[[ DATA TO EXAMINE open ]]

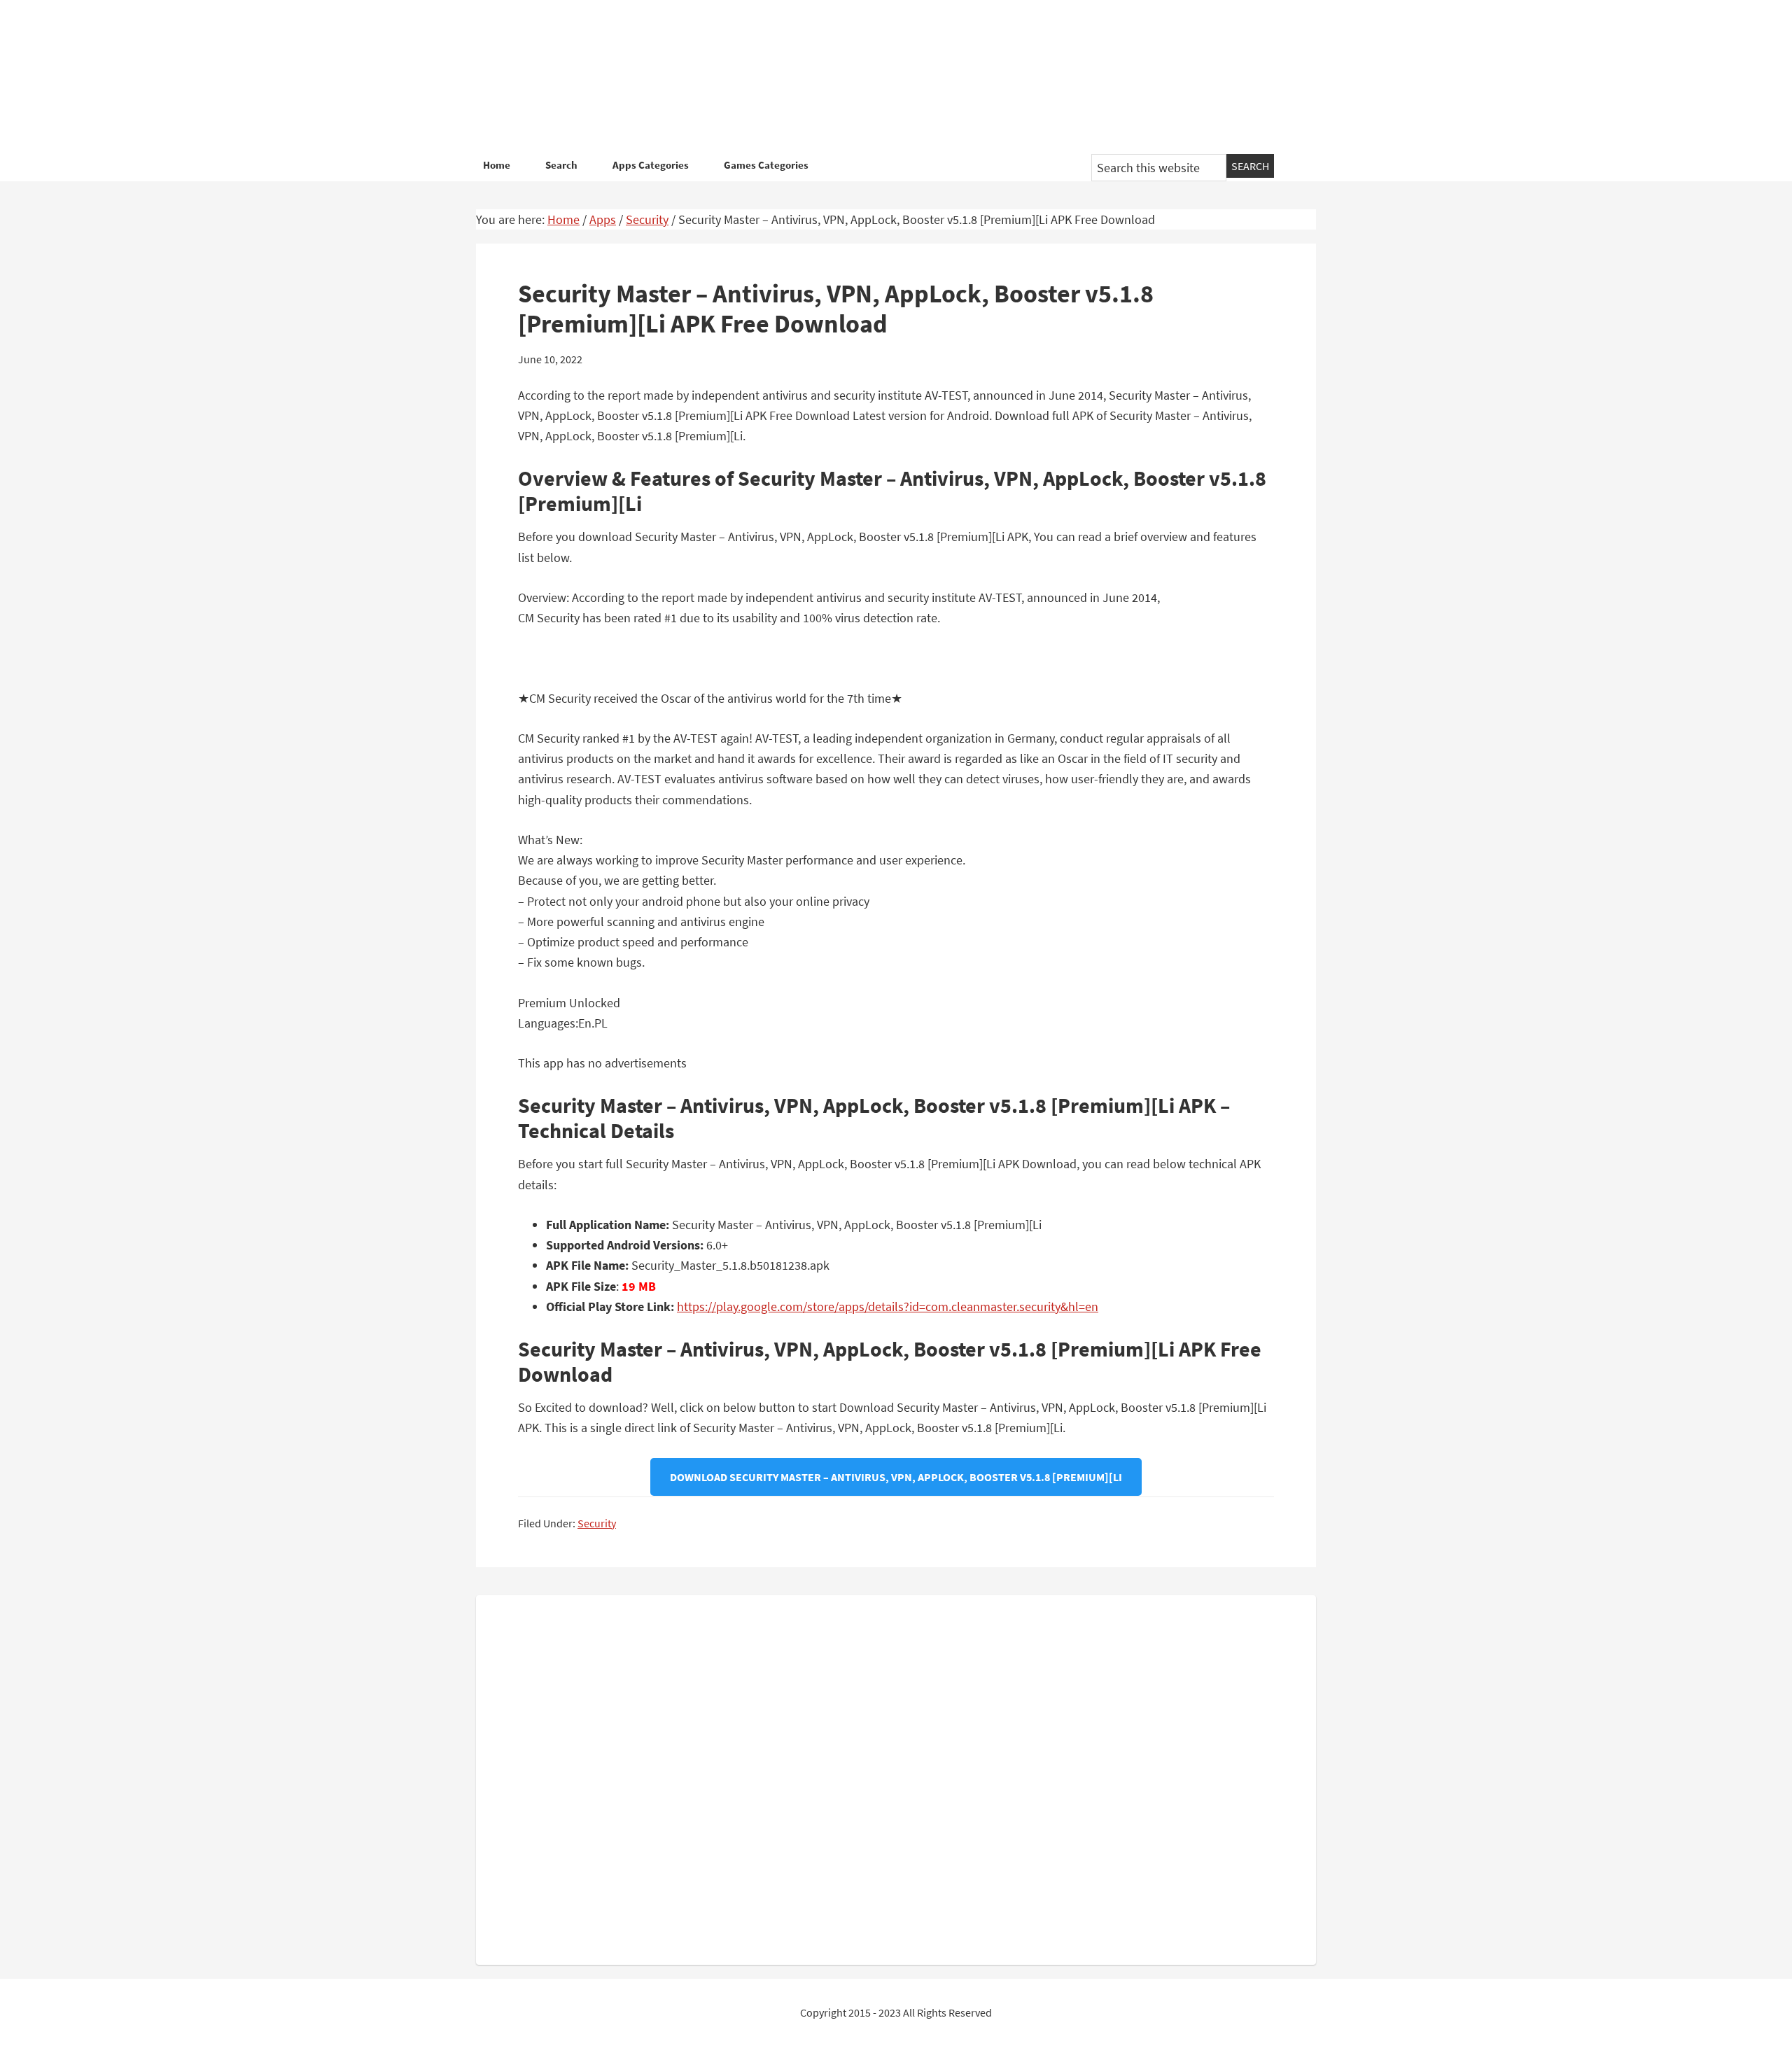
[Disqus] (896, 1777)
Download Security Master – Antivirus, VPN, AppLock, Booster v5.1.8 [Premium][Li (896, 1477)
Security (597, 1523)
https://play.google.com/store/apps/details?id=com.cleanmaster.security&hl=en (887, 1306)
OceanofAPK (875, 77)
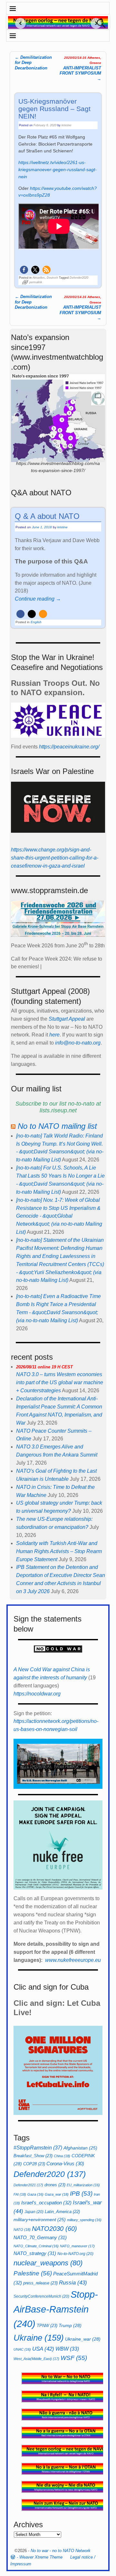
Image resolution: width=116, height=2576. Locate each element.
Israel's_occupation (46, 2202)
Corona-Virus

[[ DATA TO EXAMINE closed ]]

The records above are to be copied exactly, with no pictures carried over.

[Disqus] (896, 1777)
Download Security Master – Antivirus, VPN, AppLock, Booster v5.1.8 [Premium][Li (896, 1477)
Security (597, 1523)
https://play.google.com/store/apps/details?id=com.cleanmaster.security&hl=en (887, 1306)
OceanofAPK (875, 77)
Image resolution: width=116, height=2576. Locate each element.
Israel's_occupation (46, 2202)
Corona-Virus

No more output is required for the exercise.